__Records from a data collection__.
# # # # #

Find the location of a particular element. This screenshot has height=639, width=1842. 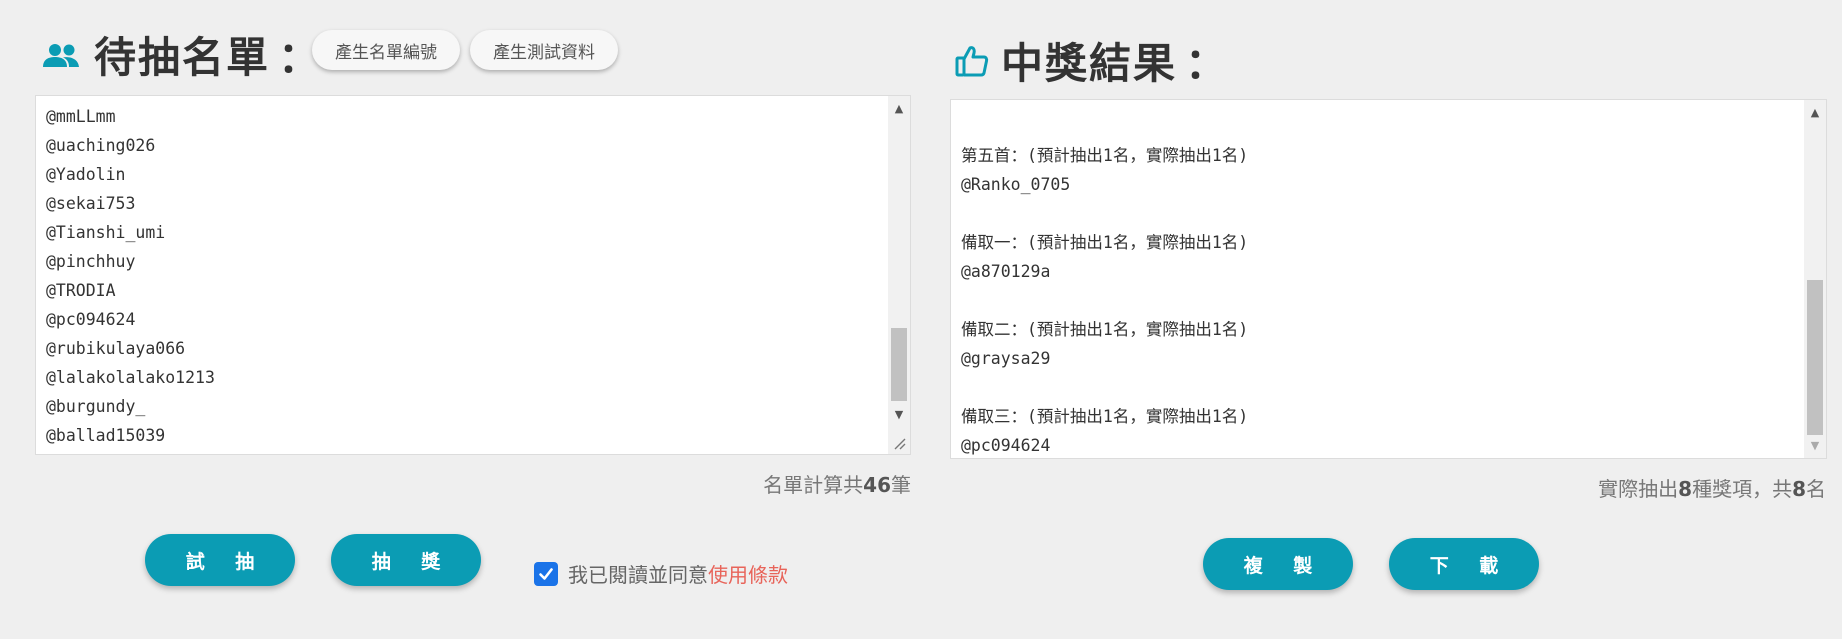

list-item: 備取二：(預計抽出1名，實際抽出1名) is located at coordinates (1105, 330).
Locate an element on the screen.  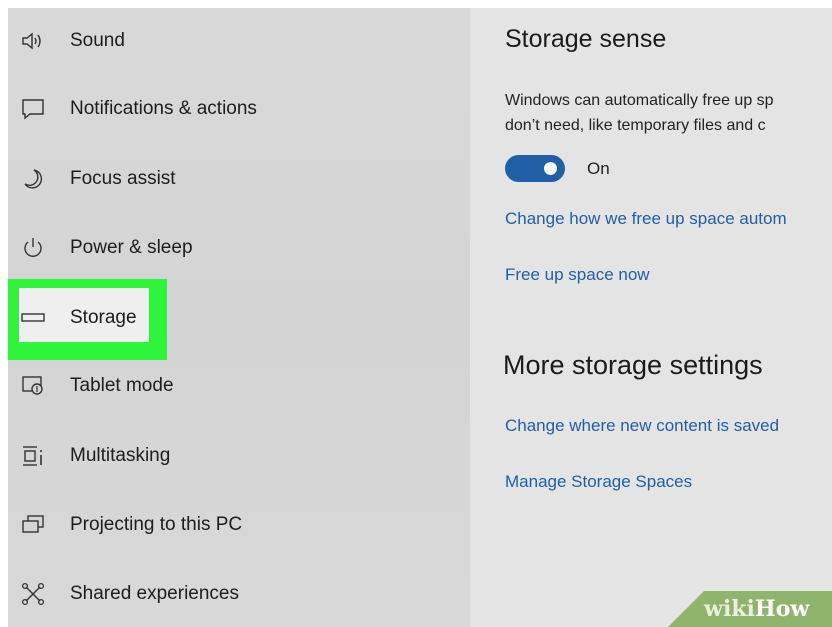
sidebar-item-sound: Sound is located at coordinates (220, 41).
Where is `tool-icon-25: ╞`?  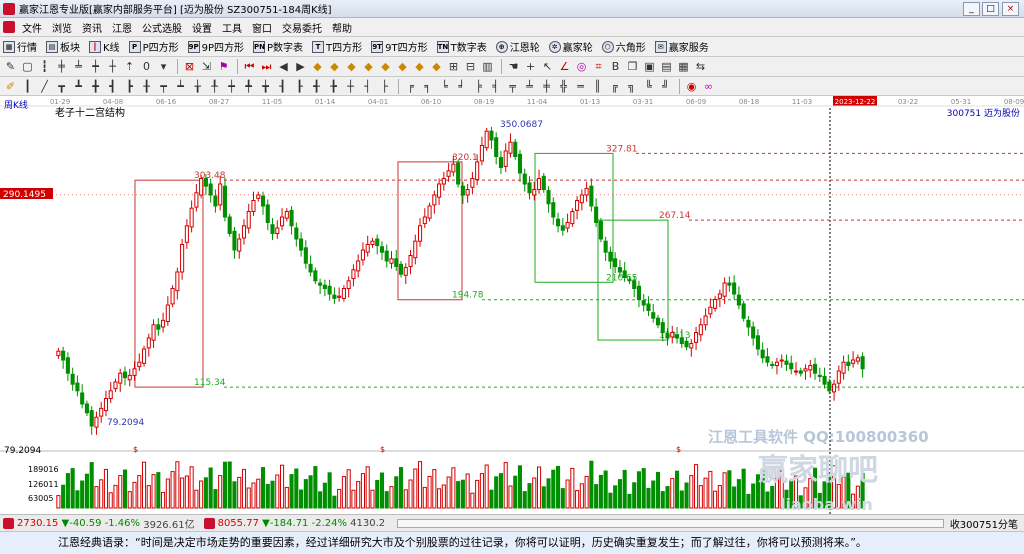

# # # # #

__HOW TO COMPLETE THIS TASK__.
Please set down the material word for word. Begin at the line that has "Locate an element on the screen.", stop after the last line of the material, include both ends, and leave the pictures out.

__EXERCISE OUTPUT__.
Locate an element on the screen.  
sidebar-item-sound: Sound is located at coordinates (220, 41).
Where is `tool-icon-25: ╞`?  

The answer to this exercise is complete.